Written problem 1 = According to the cuda-oxide article, why is having Rust's type system and memory safety on the GPU a big advantage? Answer in one to three sentences.
Written problem 2 = Please extend the cuda-oxide article, picking up right after its last sentence.

Document section =
Write CUDA Kernels in Pure Rust. No DSL. No Bindings.
If you've ever tried combining Rust and CUDA, you know the pain. You either wrap the CUDA C API with unsafe bindings, write inline PTX assembly, or use a half-baked DSL that abstracts too much and debugs too little.
But what if you could just write Rust? Like, actually write Rust, and have it compile directly to GPU code?
That's exactly what cuda-oxide does. It's a research project from NVIDIA Labs that lets you write CUDA kernels in pure Rust — no C, no DSL, no bindings. Just Rust code that compiles to PTX (the intermediate language for NVIDIA GPUs).
What It Does
cuda-oxide is a compiler and runtime that takes Rust source code and turns it into PTX that runs on NVIDIA GPUs. It's not a wrapper around CUDA C — it's a new path that uses the Rust compiler's backend to generate GPU code directly.
You write functions in Rust (with some #[kernel] attributes), and the tool compiles them to .ptx files that you can load and launch from your Rust host code. No C, no CUDA C, no bindings. Just Rust on both sides.
Why It's Cool
The obvious win: you get Rust's type system and memory safety on the GPU. That's huge for correctness in parallel code.

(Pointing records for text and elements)
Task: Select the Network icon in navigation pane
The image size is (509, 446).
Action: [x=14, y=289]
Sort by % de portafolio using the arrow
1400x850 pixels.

--

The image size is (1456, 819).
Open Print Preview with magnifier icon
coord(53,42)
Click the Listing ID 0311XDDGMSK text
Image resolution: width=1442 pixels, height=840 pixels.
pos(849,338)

* * *

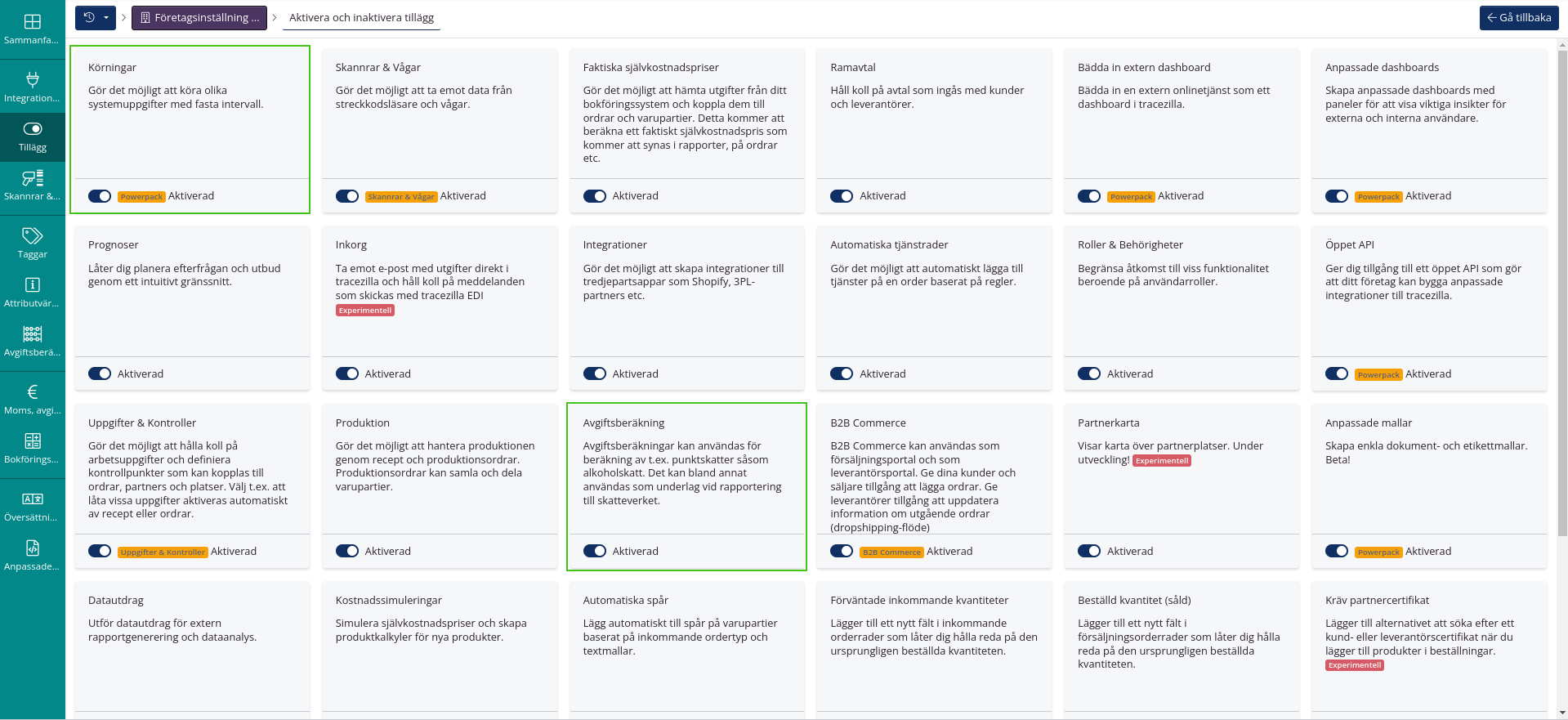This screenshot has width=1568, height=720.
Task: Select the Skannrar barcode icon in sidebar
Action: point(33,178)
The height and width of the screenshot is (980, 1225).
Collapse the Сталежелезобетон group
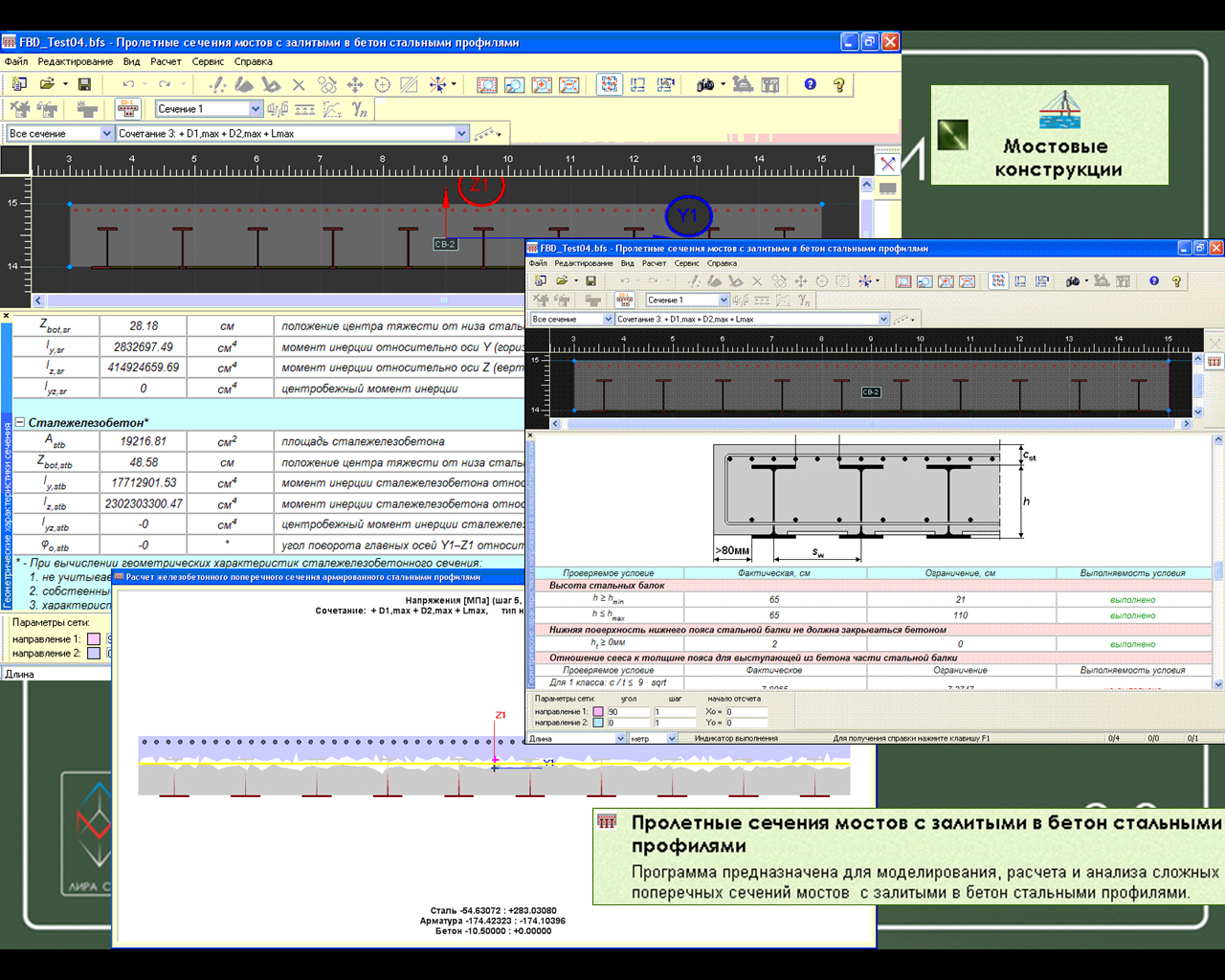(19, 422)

Answer 1 = Having Rust's type system and memory safety on the GPU matters because it is a major gain for correctness in parallel code.

Answer 2 =
But there's a deeper benefit. cuda-oxide is fundamentally different from existing approaches:
- No DSLs. You're not learning a custom language or macro system. It's Rust.
- No bindings. No FFI to C, no manual memory management across languages.
- Full Rust semantics. You can use
if let,match, closures, iterators, and evenResulttypes in your kernels. The compiler handles the translation to PTX.
The clever part is how it works: instead of modifying the Rust compiler, it uses the existing LLVM backend and adds a PTX target. So your Rust code goes through the same optimizations as normal Rust, then gets emitted as PTX instead of x86 or ARM assembly.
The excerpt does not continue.